Alain Chédotal is interested in deciphering how one hand migrating neurons and on the other hand neuron extensions to establish connections between one another (axons) are guided in the developing brain. He is also working with his team on new technologies allowing the visualization of developing neurons. Their research should determine whether molecules involved in axonal guidance are also players of diseases of the visual system or demyelinating pathologies like multiple sclerosis or certain cancers.

Projects

More precisely, Alain Chédotal and his team are working along four lines of research :

 1/ analysis of the role of guidance molecules in neuronal connections : they particularly study axon growth at the central nervous system midline (notably the optic chiasma in the visual system)

2/ utilization of new microscopy analysis methods to study the organizations of neuronal connections in sensorial nervous systems (visual and auditory)

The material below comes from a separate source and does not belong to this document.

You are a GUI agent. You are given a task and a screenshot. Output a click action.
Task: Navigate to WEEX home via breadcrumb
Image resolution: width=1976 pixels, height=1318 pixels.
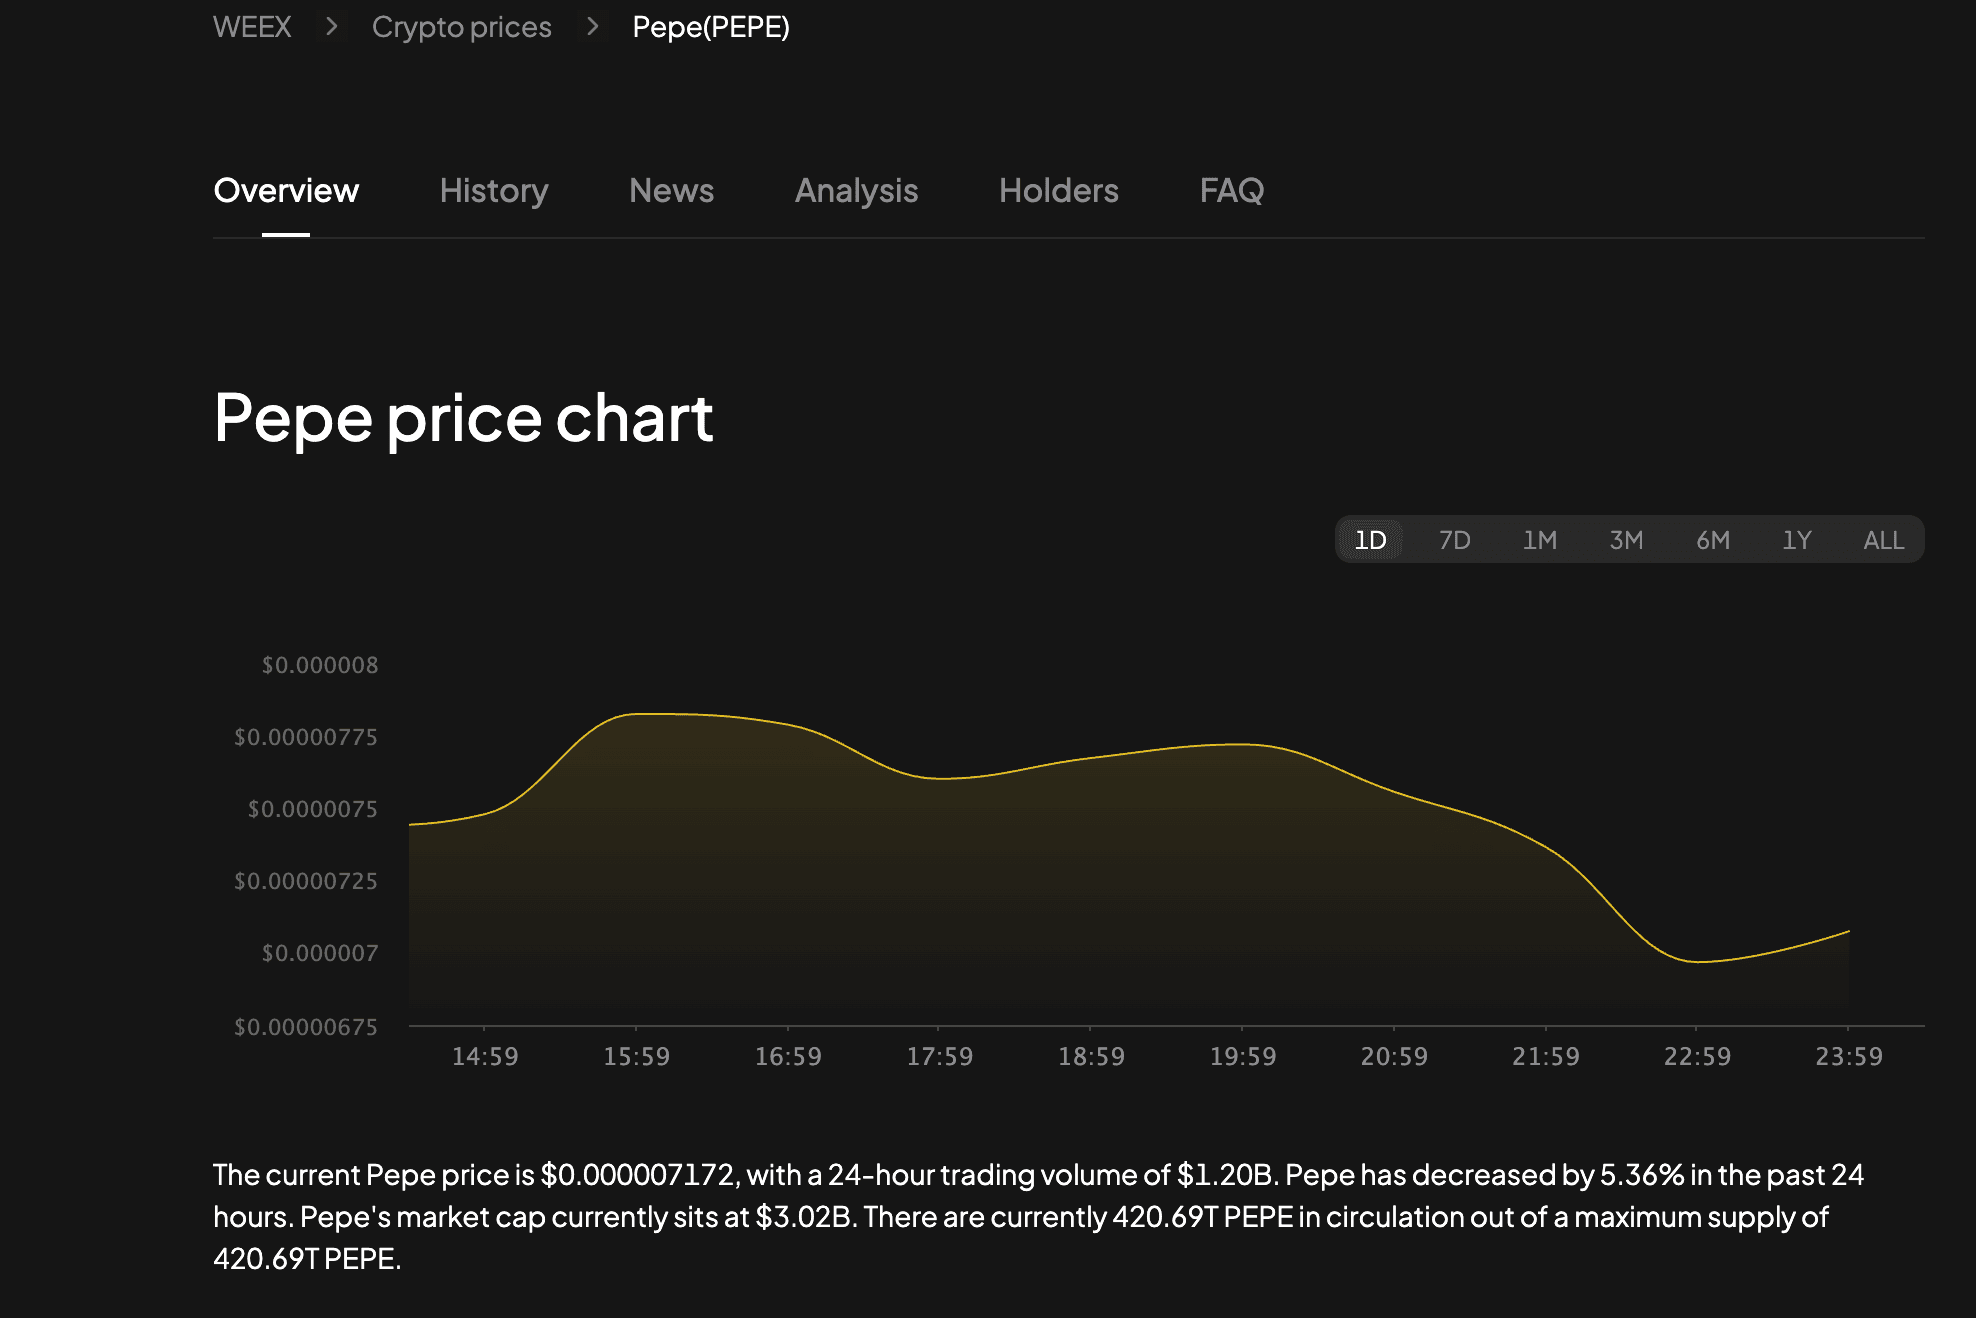251,27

3/ study of the function of axonal guidance molecules (in particular slits and semaphorins) in the control of neuronal migration control during development and in the adult brain. They are trying to determine whether those molecules control neural stem cell migration in normal and/or pathological conditions

4/ study of the role of axonal guidance molecules in the process of myelination. They are developing new methods in video-microscopy to study myelination.

Impacts

The discovery of neural stem cells in the adult brain was a major finding of the recent years. In many models of lesion of the nervous system, neural stem cells can be derived from their usual migration pathway to integrate the injured region. Alain Chedotal and his team are characterizing new molecules controlling neural stem cell development and physiology and determine their ability to promote the regenerative potential of neural on stem cells. These studies could lead to the development of new therapeutic tools to stimulate stem cell migration and differentiation in the visual system.